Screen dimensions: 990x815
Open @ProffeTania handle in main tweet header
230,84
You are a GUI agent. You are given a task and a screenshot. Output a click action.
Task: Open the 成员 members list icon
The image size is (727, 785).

◆ ◆ ◆

Copy out all of the material above word for word, line by line.

Screen dimensions: 990x815
Open @ProffeTania handle in main tweet header
230,84
You are a GUI agent. You are given a task and a screenshot. Output a click action.
Task: Open the 成员 members list icon
The image size is (727, 785).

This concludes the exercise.